Work required
From the text below about the graffiti cleanup at Great Falls Park, list every tool or supply used to take the graffiti off the rock.

Selected text
········

Blue paint is hard. So is black. Don’t get the paint remover on your skin, it burns. After a certain point, expect diminishing returns. Is the paint coming off? Or are we just making it brighter in cleaning off one layer at a time? Climbers are generally bullheaded people, and none of this seemed to stop us. So for seven straight weeks, groups of volunteers met in the Climbers’ Lot on the Virginia side of Great Falls Park and set out onto the trails with brushes and spray bottles in hand.
Since the start of the COVID-19 outbreak in March, public lands around the country have seen an uptick in visitors. However not all of this recreation has been responsible. The National Park Service has seen trash pile up on the trails and at the climbing crags at a significantly higher rate than normal. Great Falls saw not only this increase in trash, but in vandalism as well. Many of the most popular and accessible crags in the park now saw some degree of graffiti.
Mid Atlantic Climbers (MAC) decided to do something about it.
MAC worked within the regulations set by the National Park Service (NPS) so that we could remove the graffiti with as little ecological impact as possible. Hours before each event, organizers pre-treated each tag with a specialized heavy duty paint remover approved by the NPS for use on historic structures and fragile stone. Great Falls is known for its style of thin face climbing, so preserving the texture of the rock was a priority for both the Park Service and the climbing community. The longer the paint remover was left on, the better. Applied directly to the graffiti, this paint remover broke down the graffiti and loosened its hold on the rock. Some areas needed multiple treatments over the course of these events.
Volunteers used nylon brushes to scrub graffiti from the rock face, until the paint remover turned into a uniform grey color. And though we used spray bottles, the nozzle, when held about an inch from the rock, accomplished the exact same thing as a power washer. From there it became a game. Scrub and spray until you hit the point of diminishing returns. At that point, the coordinators would evaluate which tags needed another treatment and hit it with another round of paint remover. Rinse and repeat—no pun intended.
The volunteers were stellar. Over the course of seven cleanup events, MAC saw 45 volunteers, all of whom were members of the climbing community. Retirees came out despite the health risks, some took vacation to come and clean. Others flexed and rearranged their work schedules to make time. MAC partnered with the NPS so that the events could follow COVID-19 guidelines and minimize personal risk. Volunteers were required to wear masks at all times and reminded to bail if they showed any symptoms of COVID-19, and we had excellent compliance. Groups were designated at the beginning of each cleanup and spread out amongst the crags for social distancing. When the placement of graffiti tags made social distancing difficult, climbing partners quarantining together in “pandemic pods” were able to work more closely. Events were carefully planned to take place on weekdays during off-peak times in the park to avoid crowds. Even working within these safety measures, MAC organizers, the climbing community and NPS, managed to accumulate 300 hours of work on this project.

········

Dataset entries
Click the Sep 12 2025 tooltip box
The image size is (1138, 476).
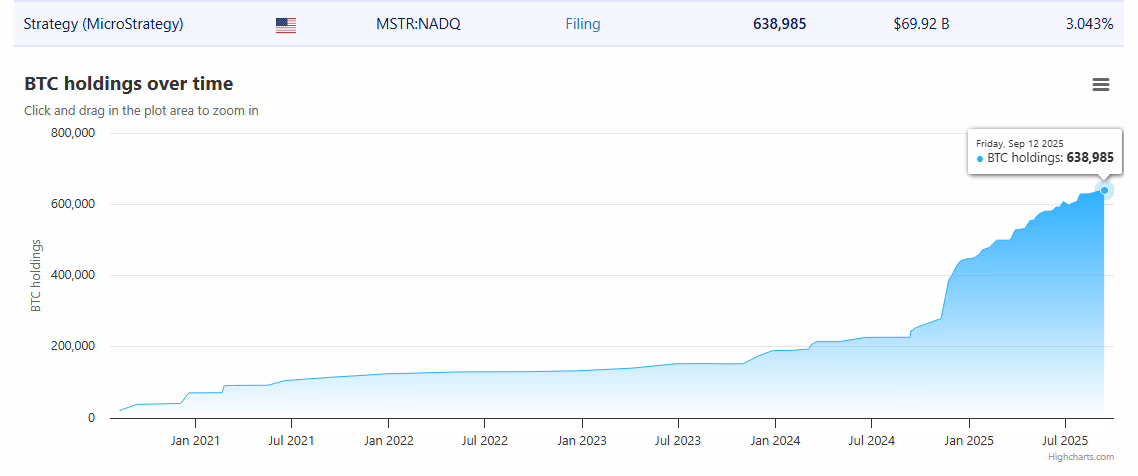[1044, 151]
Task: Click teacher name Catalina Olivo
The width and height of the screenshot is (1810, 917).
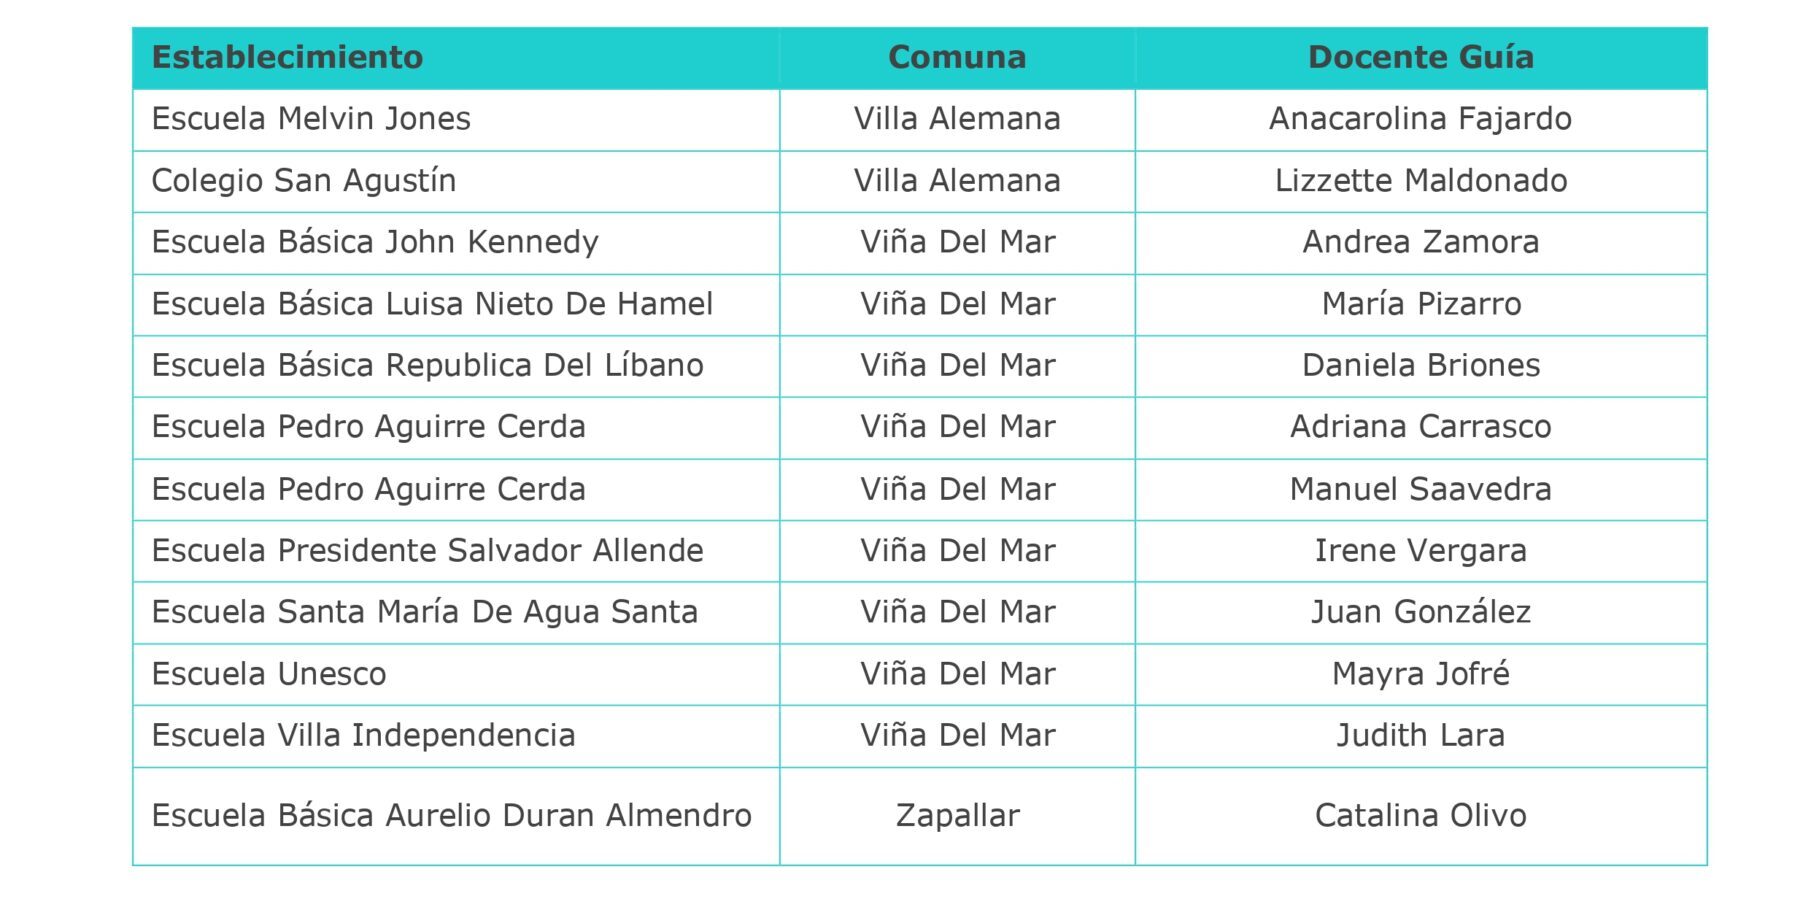Action: (x=1420, y=816)
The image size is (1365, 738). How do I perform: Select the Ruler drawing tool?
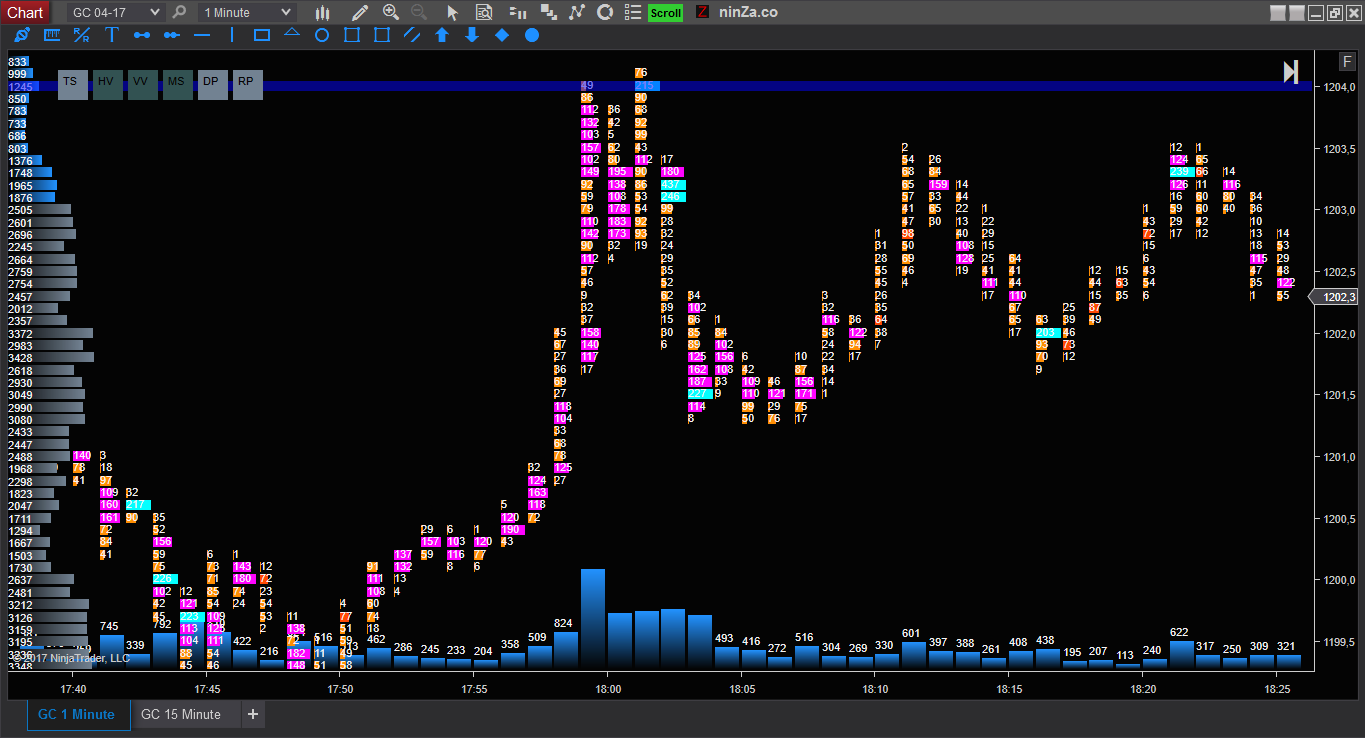point(52,35)
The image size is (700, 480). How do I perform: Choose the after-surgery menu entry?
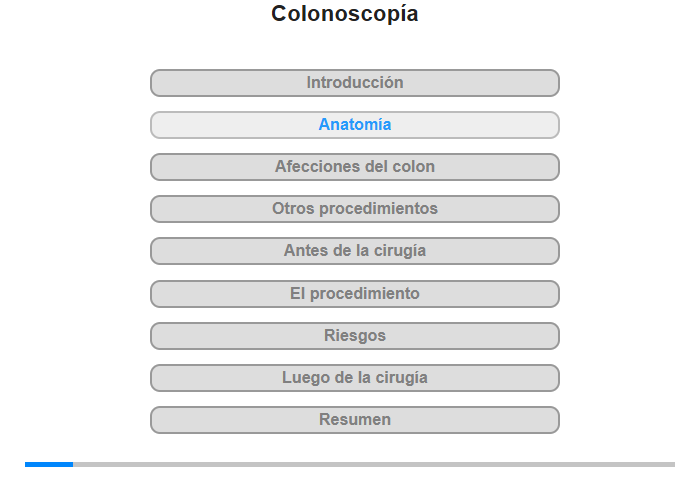355,378
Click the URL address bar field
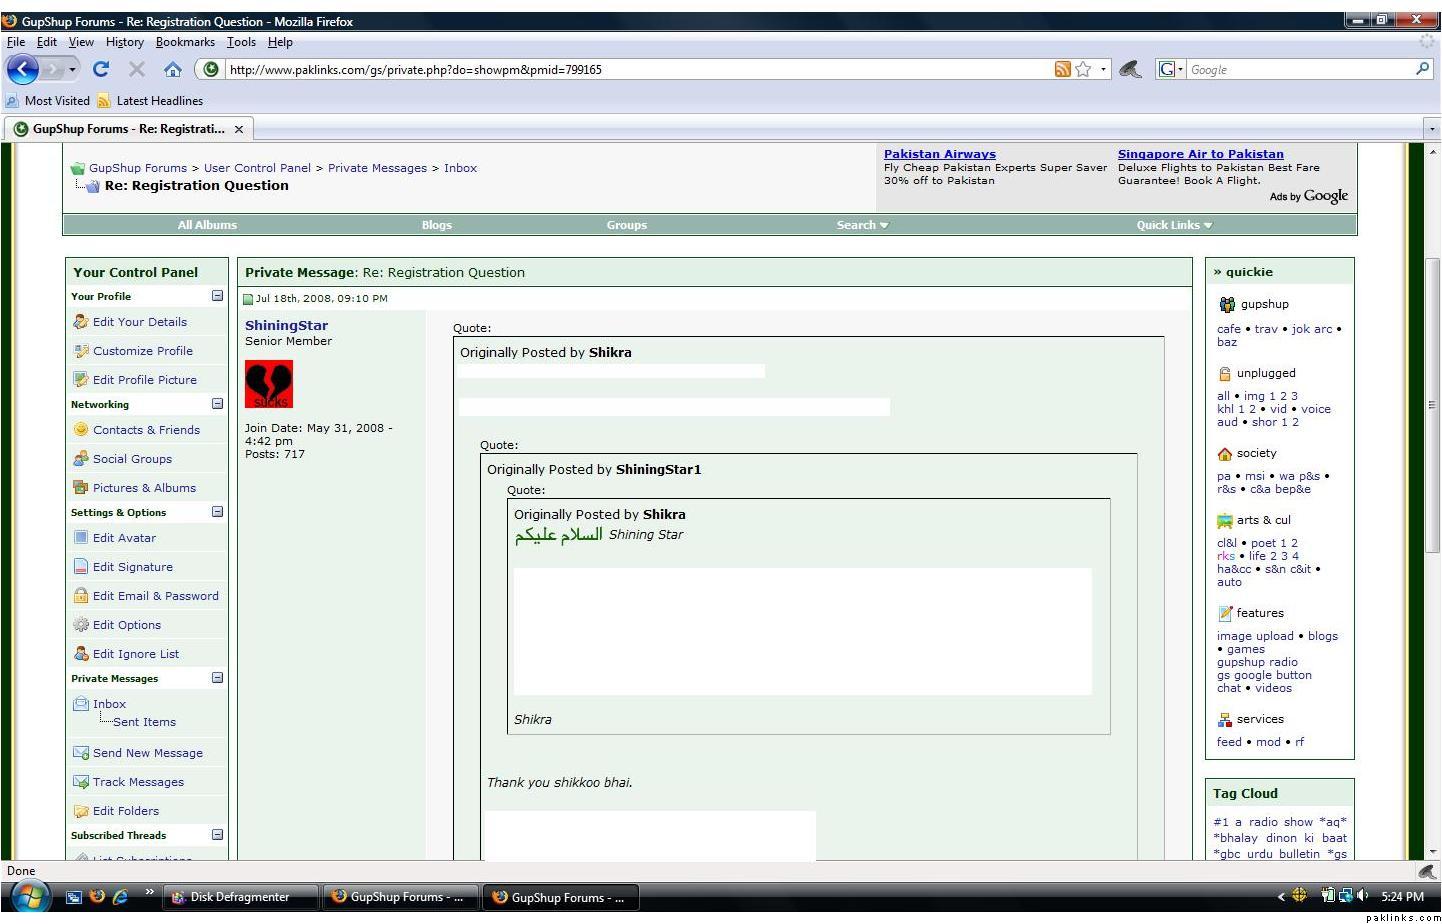The image size is (1442, 924). pyautogui.click(x=630, y=69)
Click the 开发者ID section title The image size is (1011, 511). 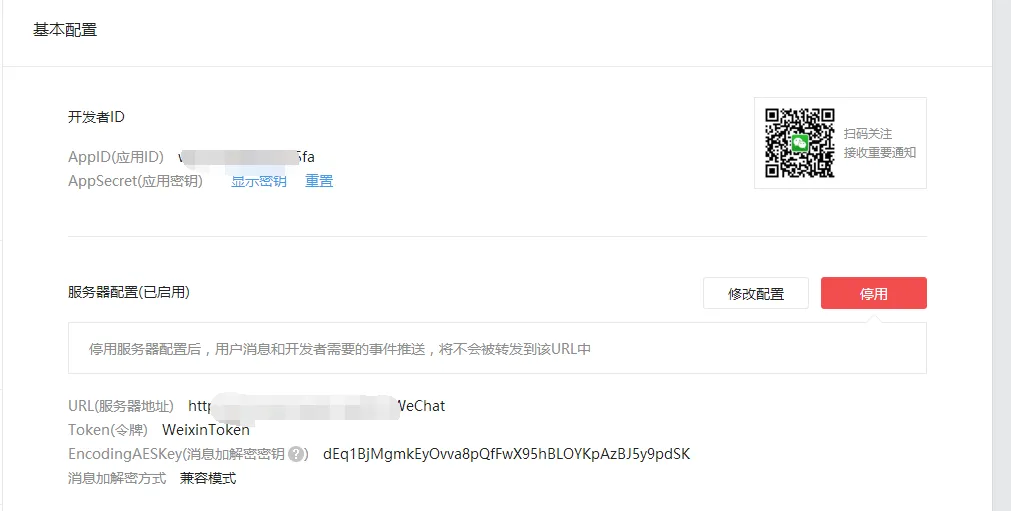96,117
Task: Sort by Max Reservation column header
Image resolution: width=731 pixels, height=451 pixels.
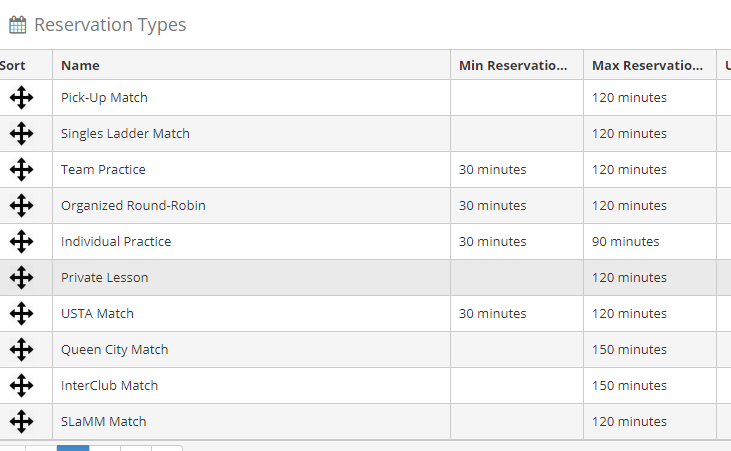Action: coord(647,65)
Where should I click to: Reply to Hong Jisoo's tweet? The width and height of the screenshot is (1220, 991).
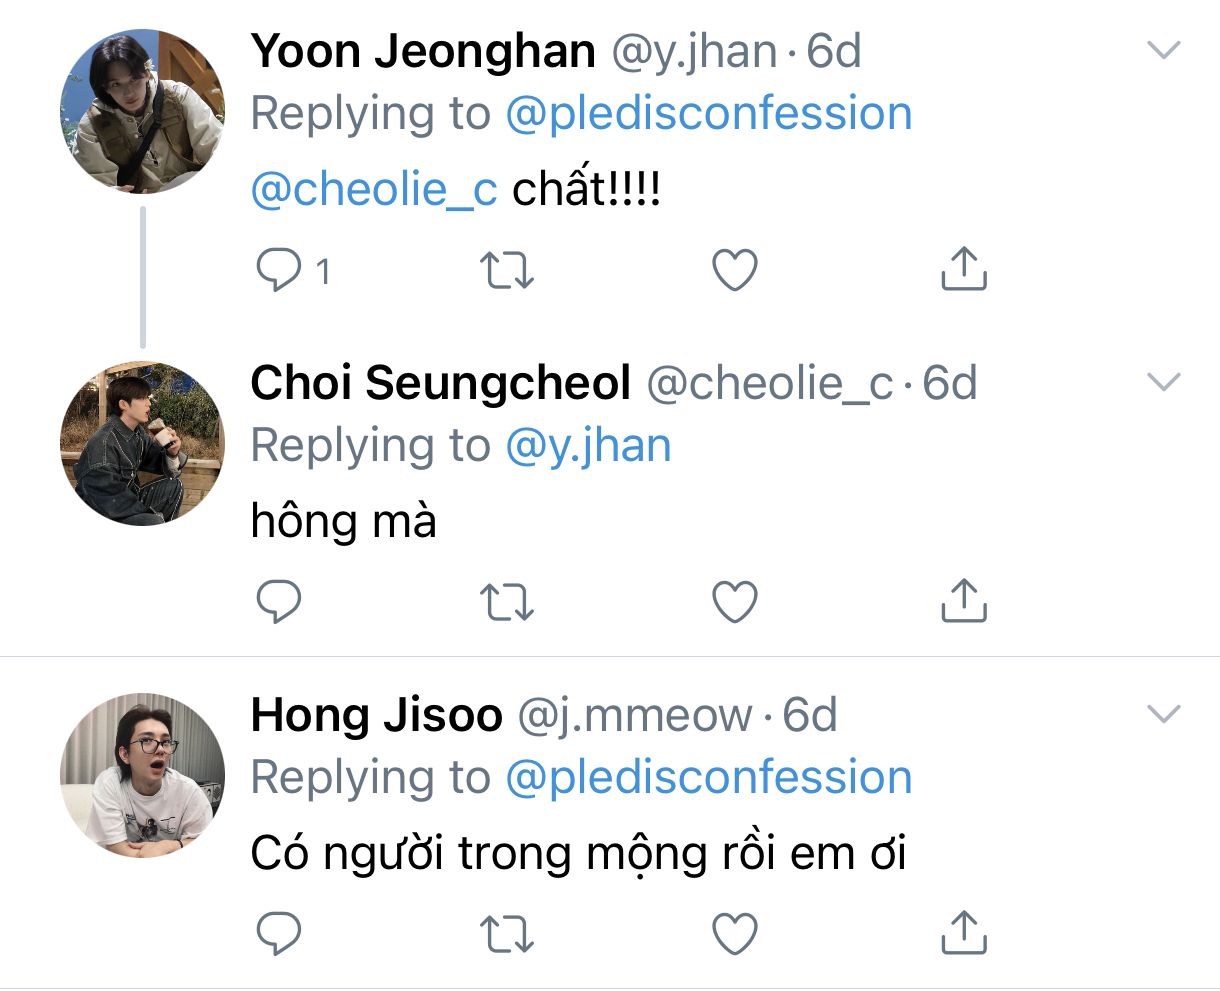[279, 933]
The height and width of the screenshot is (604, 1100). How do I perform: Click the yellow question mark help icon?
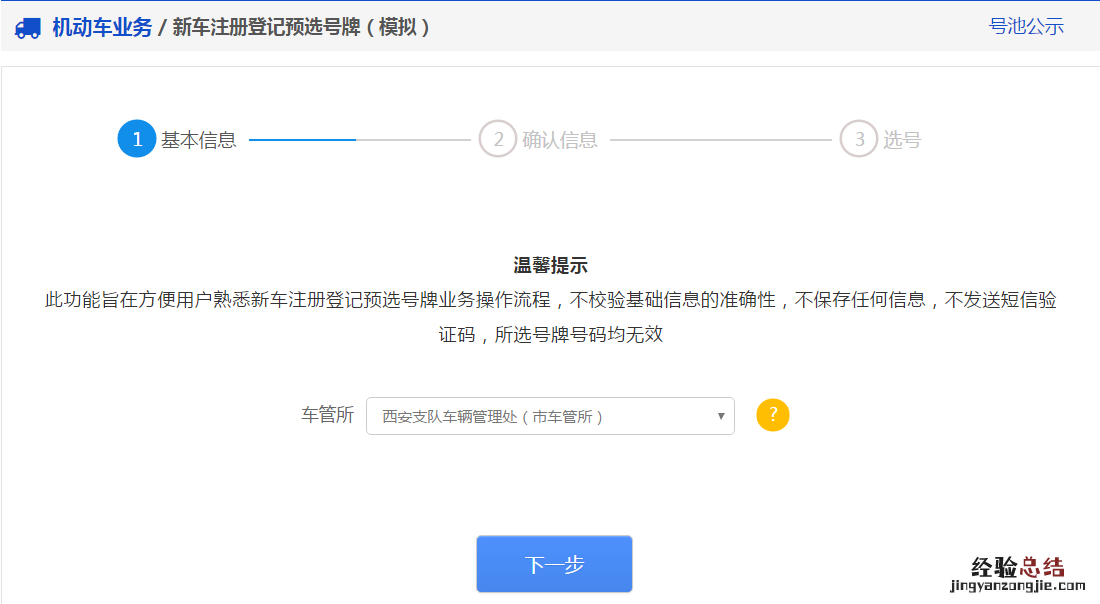pyautogui.click(x=771, y=415)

········

Result of this exercise
Paint remover, nylon brushes, spray bottles